*Tasks*:
1) According to the passage on Pres. Day's definitions of cause and power, what is power an attribute of? List each one.
2) In the passage on Pres. Day's definitions of cause and power, how is cause defined?
=== Provided passage ===
In the first section, he prepares the way for the discussion on which he is about to enter, by defining some of the principal terms to be used. Cause is one of these terms, and he explains it, like Edwards, in its broadest sense. It is "an antecedent on which something depends." "One thing depends on another when the one exists on account of the other; and when without the other, or something equivalent, it would not exist." The latitude thus given to the word cause, must be distinctly kept in view throughout the discussion, or the statements of Pres. Day will be liable to be misunderstood. When he speaks of volition, for instance, as being caused or produced, or the will as determined by an external influence, he means simply, that this influence is an antecedent "on account" of which the volition is put forth.

Power is next defined, with the same extent of meaning, to be "that belonging to a cause upon which the effects depend." It is, therefore, as here spoken of, an attribute equally of animate and inanimate beings, of matter and of mind. A kind of "absolute sense" has been given by some writers to the word power, which Pres. Day speaks of as rare, and which certainly is not its appropriate meaning. They consider the power to do anything, as including "all the antecedents, the whole aggregate of circumstances on which the effect depends." "In this

comprehensive, though rather unusual sense of the word, a man has not power to do anything which he does not do." Such a sense of the term is contrary to the practice of most writers, and is adapted to mislead unless used with great care.
=== Recorded data ===
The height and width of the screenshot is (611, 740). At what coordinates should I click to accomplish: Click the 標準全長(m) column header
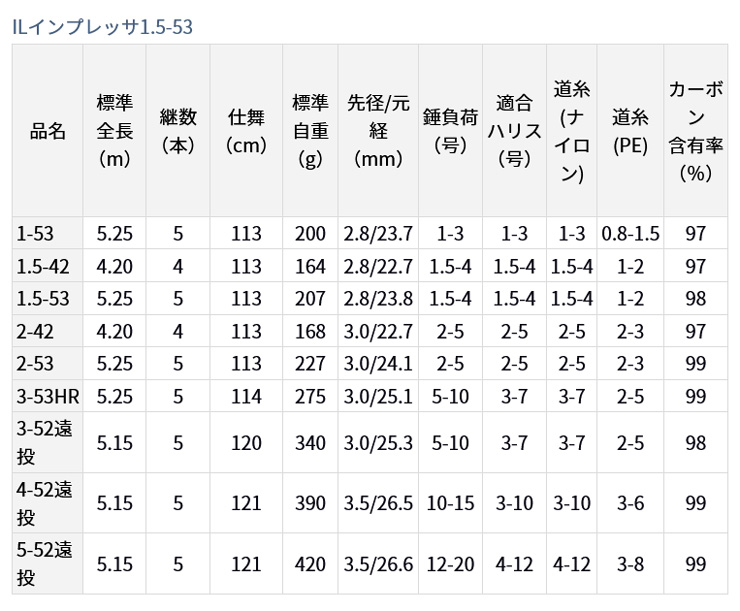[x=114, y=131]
===
=== Recorded data ===
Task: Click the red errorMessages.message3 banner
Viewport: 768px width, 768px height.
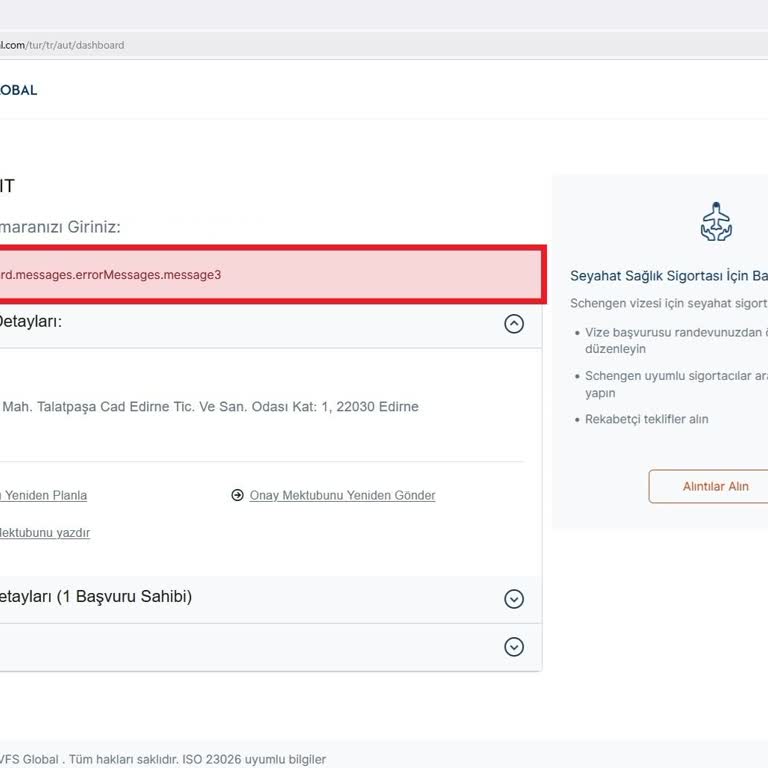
===
*The replies*:
1)
- Animate beings
- Inanimate beings
- Matter
- Mind

2) Cause is defined as "an antecedent on which something depends."